Some firms don't have the option of simply shuffling assets within the organization, and that's particularly true of companies in fast-paced industries that need to keep their pipeline full while preparing for the unexpected. This is why partnering plays an important role in the high-stakes pharmaceutical industry, Ms. Hopkinson says.
“A company might have five endocrinology products in the pipeline, and three of them for one reason or another have to be terminated due to inappropriate safety profile or poor performance on clinical trials,” she says. “Smaller companies want to partner with a larger company so they can get development funds and in some cases, sales and marketing support; sometimes they simply need additional resources. So large pharma will purchase or partner with these smaller companies.”
Ms. Hopkinson says the pharmaceutical industry has operated in such a mode for upwards of 15 years. Perhaps other industries eventually will evolve away from being giant research and marketing operations to operating in a similar partnership model where portfolio managers dispense funds and other forms of assistance to smaller, more agile firms.
For some drug makers based in India, such as Sun Pharmaceutical Industries Ltd. and Glenmark Pharmaceuticals Ltd., the partnering strategy provides a way to boost margins and better compete at all levels within the global pharmaceutical industry. Leveraging the low research and labor costs inherent in an offshore pharmaceutical business, these companies now are seeking to enter the higher-margin business of new drug development and marketing throughout the world. To jumpstart that effort, they're acting, in effect, as venture capitalists on a buying binge, seeking to buy drug brands or invest in pharma companies in the United States and elsewhere.
License to Drive
Licensing is yet another smart growth technique. Here, companies exchange existing research or product technologies with one another, allowing both buyers and sellers to tweak their portfolios as they wish.

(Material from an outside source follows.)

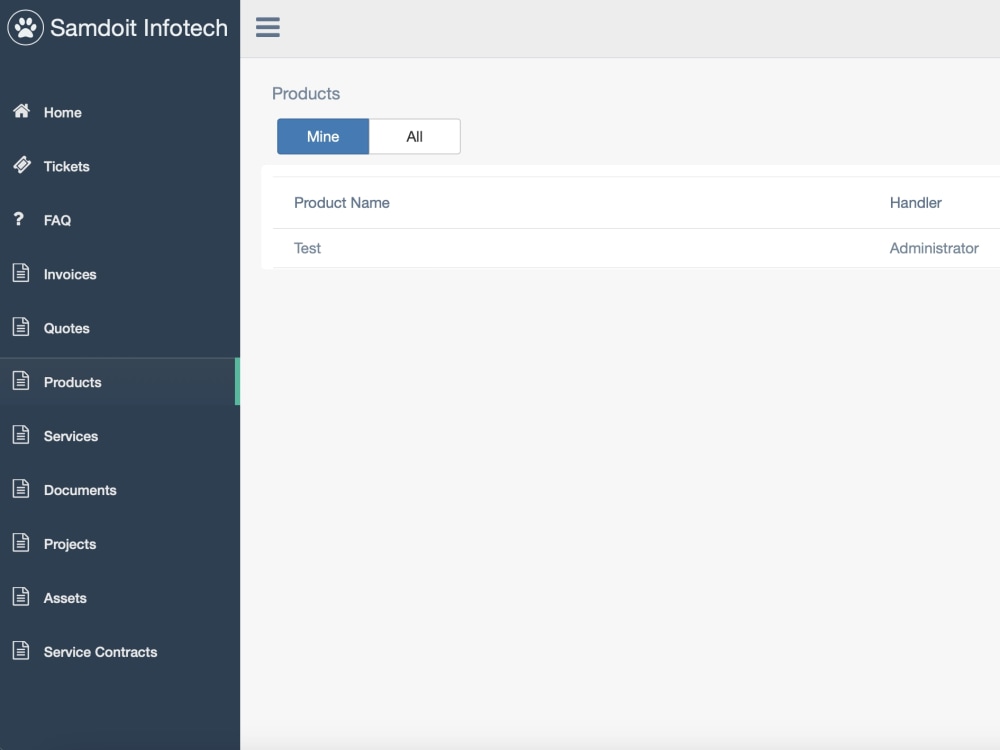Image resolution: width=1000 pixels, height=750 pixels.
Task: Select the Projects icon
Action: (21, 544)
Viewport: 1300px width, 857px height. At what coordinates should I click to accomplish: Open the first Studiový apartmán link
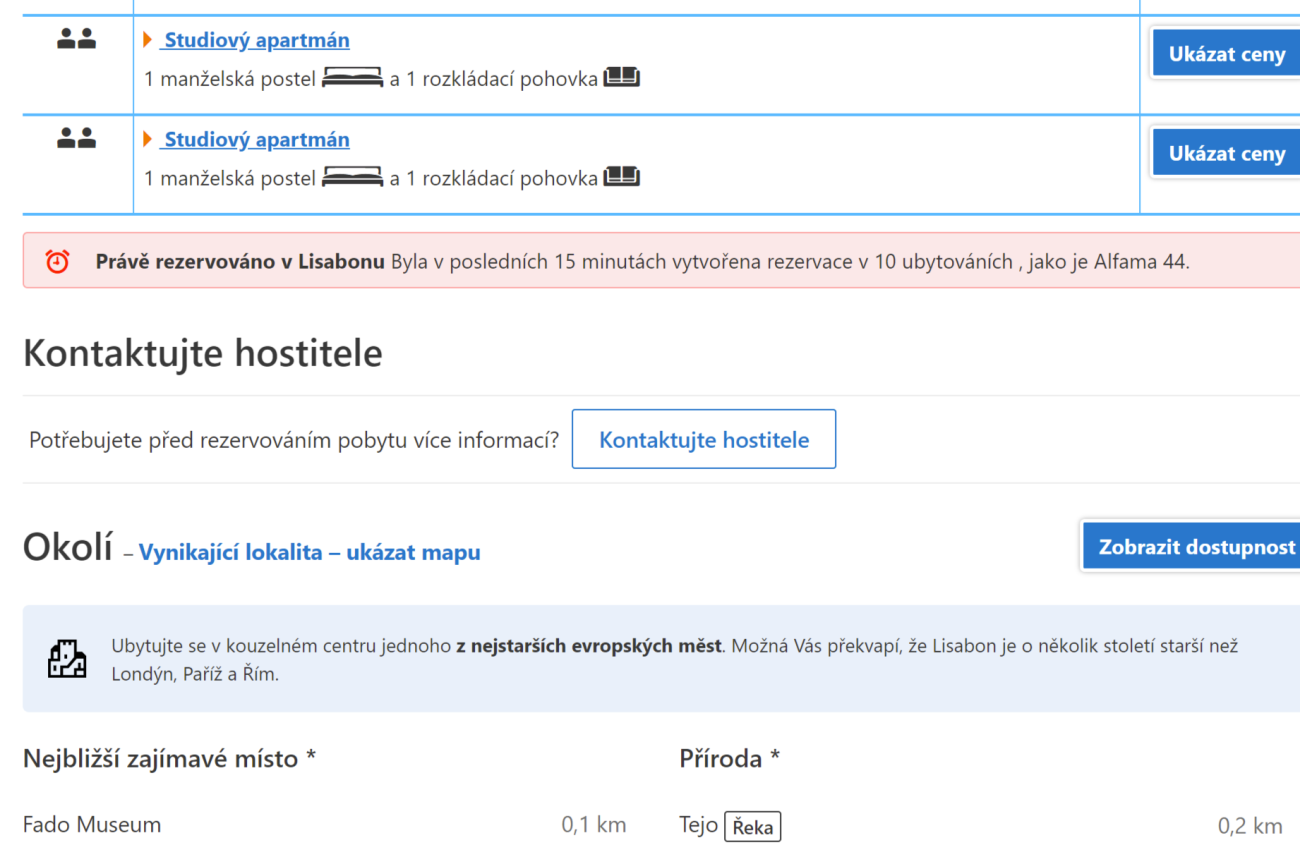click(255, 40)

Partnering and licensing can be powerful growth-enabling tools, providing a company's project portfolio a degree of liquidity comparable to what's found in stock or bond funds. Because assets can be quickly and easily exchanged, Web sites such as www.yet2.com and www.pharmalicensing.com now act as electronic markets for technology buyers and sellers.

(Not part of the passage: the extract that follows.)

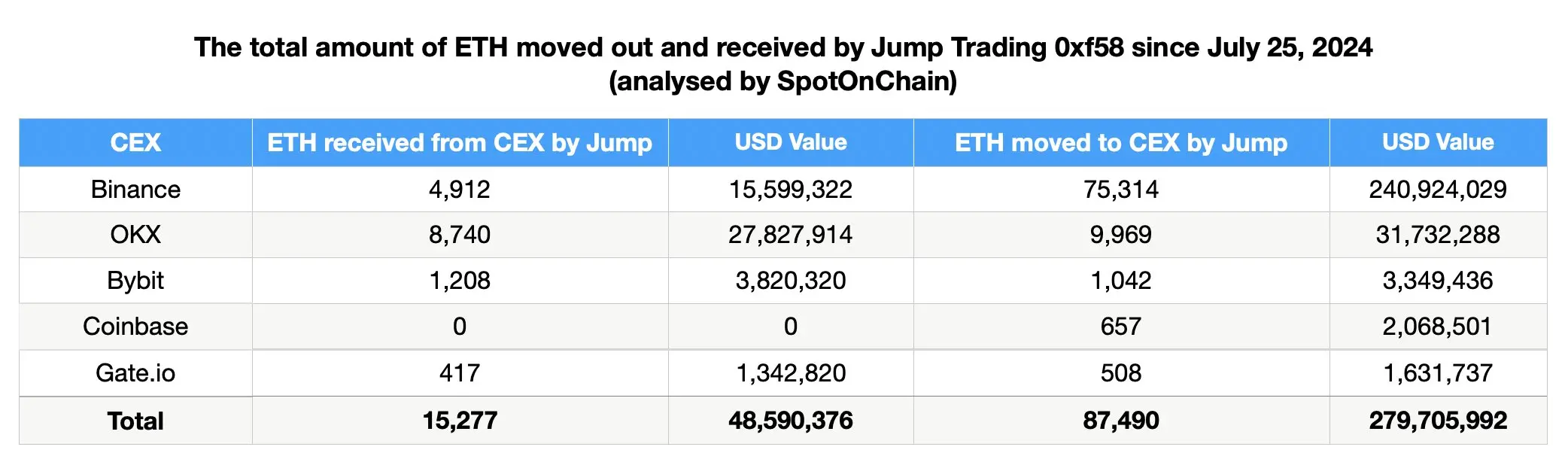The height and width of the screenshot is (468, 1568).
Task: Select the OKX row label
Action: 135,235
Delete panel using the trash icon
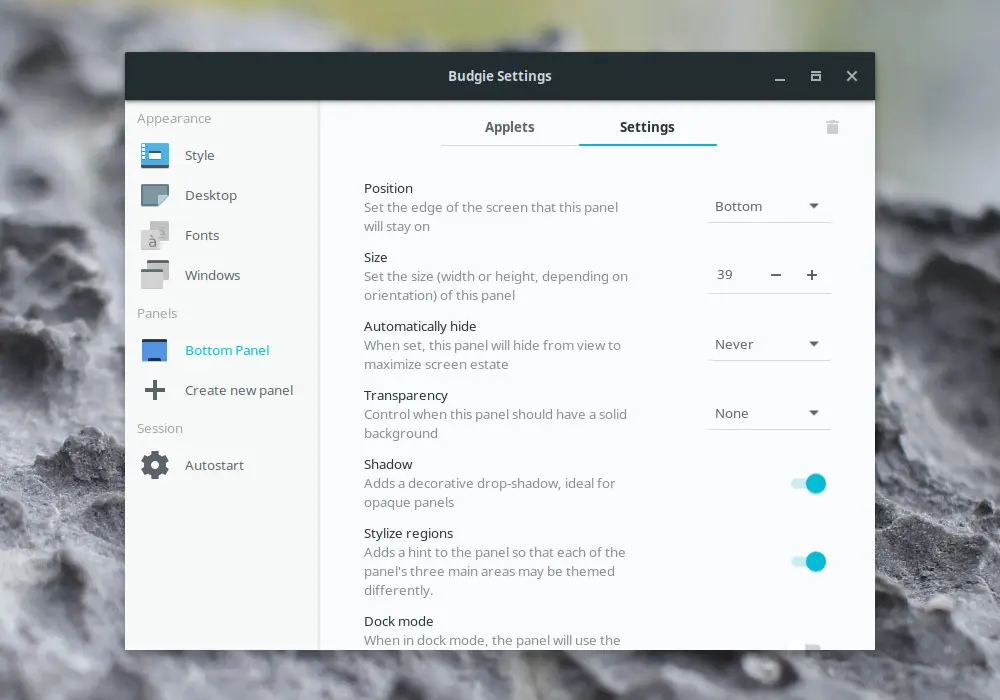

As executives adapt to this fast-passed technology-swapping environment, they are liable to use the same portfolio-balancing techniques long used by the mutual fund industry and more recently by venture capitalists. “It's like any asset management group,” Mr. Barcus says. “In your own investment portfolio, you want some companies that are in an early stage and you want balance by economic sector. You can't put all your eggs in one basket. You've got to keep refilling the trough with new companies. You never know where your winners are.” PM
Mark Ingebretsen, a freelancer based in Des Moines, Iowa, USA, writes on business and other topics for the Wall Street Journal Online. His most recent book, Why Companies Fail, was published by Crown Business.